-- What the exercise asks --
Report every line of the records beneath this task that holds the string "agent".

-- Dataset entries --
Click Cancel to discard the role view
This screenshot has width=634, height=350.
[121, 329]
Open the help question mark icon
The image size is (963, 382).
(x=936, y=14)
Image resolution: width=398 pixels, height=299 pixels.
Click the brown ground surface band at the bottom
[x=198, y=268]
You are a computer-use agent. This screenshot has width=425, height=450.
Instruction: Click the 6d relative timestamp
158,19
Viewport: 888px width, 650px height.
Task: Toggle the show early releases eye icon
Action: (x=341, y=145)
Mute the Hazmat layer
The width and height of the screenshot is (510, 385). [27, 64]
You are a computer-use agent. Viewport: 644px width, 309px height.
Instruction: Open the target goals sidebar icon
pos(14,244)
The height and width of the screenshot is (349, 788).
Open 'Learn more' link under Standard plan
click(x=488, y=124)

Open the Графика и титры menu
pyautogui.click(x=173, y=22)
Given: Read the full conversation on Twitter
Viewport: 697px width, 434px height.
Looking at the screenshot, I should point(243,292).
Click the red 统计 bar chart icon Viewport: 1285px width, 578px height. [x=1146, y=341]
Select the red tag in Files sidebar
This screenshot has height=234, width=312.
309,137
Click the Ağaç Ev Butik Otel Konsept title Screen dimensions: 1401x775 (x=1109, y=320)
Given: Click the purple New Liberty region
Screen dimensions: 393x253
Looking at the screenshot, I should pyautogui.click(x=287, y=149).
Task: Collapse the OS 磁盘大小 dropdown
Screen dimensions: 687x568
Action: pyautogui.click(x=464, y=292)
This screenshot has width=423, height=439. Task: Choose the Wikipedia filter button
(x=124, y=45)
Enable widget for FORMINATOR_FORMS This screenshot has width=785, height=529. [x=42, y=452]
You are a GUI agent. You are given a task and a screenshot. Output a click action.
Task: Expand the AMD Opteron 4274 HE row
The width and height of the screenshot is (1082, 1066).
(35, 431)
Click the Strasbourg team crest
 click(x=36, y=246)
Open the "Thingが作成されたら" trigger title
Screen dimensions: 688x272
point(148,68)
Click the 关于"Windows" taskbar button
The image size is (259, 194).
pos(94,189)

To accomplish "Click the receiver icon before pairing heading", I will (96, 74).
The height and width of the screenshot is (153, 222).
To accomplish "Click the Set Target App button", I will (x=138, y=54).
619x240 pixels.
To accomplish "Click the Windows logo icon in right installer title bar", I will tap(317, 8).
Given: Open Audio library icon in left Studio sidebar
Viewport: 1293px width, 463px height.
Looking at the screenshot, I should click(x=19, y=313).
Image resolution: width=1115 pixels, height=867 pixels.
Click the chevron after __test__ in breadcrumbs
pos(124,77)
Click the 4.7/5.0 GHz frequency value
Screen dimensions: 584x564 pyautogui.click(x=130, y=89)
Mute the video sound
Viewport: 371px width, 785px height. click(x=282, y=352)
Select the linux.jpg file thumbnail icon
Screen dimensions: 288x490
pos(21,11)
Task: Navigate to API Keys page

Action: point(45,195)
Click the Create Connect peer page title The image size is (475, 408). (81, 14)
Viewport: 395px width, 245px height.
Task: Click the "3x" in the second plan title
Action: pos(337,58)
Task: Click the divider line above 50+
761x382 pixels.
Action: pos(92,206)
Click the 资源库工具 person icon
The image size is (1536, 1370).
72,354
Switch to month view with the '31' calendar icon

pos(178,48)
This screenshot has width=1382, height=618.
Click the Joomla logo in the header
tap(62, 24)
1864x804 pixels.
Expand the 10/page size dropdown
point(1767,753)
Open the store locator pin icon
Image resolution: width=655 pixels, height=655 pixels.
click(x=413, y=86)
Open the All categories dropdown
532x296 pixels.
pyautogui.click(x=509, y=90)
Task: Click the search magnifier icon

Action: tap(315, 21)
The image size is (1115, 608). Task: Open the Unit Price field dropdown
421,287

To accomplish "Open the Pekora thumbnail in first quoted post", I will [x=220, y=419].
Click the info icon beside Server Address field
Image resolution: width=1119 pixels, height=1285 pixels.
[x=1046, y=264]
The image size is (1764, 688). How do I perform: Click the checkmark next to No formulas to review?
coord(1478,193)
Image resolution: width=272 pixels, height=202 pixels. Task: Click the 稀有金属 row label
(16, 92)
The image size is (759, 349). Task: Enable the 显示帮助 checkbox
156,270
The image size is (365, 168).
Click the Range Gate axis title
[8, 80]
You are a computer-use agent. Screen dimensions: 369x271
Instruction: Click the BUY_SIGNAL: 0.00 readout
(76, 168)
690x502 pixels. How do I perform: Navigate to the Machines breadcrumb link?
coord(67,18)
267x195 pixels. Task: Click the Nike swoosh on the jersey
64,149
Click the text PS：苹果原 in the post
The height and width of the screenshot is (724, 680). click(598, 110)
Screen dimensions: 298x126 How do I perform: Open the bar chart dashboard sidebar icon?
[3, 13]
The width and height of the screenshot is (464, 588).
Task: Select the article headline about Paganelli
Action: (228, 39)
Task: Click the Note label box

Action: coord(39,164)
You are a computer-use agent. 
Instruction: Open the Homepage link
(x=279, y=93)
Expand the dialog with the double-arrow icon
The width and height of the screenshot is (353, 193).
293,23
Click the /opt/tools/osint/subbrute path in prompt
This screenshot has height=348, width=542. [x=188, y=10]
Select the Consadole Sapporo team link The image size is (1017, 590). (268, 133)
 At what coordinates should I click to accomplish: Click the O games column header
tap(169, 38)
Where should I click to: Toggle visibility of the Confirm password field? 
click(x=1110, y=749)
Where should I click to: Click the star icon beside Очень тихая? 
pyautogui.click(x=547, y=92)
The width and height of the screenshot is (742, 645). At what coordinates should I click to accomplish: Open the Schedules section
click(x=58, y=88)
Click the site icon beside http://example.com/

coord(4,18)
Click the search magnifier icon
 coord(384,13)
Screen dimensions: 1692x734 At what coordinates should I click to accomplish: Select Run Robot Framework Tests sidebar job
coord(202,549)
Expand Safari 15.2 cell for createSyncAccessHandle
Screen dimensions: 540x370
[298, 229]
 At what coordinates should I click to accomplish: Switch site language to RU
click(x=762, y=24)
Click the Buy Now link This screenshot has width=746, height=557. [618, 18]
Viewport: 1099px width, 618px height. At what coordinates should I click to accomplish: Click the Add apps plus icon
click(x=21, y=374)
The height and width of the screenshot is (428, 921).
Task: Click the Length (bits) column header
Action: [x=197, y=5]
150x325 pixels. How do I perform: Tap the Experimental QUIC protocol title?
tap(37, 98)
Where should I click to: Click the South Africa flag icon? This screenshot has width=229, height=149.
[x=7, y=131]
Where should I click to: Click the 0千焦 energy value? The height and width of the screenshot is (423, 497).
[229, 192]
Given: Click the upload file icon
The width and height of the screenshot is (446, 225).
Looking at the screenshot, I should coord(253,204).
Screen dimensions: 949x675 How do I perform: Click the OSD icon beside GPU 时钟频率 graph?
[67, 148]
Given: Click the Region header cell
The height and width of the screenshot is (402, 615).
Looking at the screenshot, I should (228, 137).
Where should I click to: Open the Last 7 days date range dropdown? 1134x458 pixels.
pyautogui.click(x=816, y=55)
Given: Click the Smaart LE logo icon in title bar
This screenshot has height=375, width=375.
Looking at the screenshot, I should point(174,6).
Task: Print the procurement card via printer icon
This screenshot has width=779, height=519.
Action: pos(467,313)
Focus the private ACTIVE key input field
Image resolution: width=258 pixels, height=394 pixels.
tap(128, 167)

-- Task output --
You are a computer-use agent. This screenshot has width=425, height=450.
You are a computer-use agent. Viewport: 644px width, 309px height.
You are a GUI agent. You are given a task and a screenshot. Output a click action.
You are a computer-use agent. Screen dimensions: 369x271
You are a computer-use agent. 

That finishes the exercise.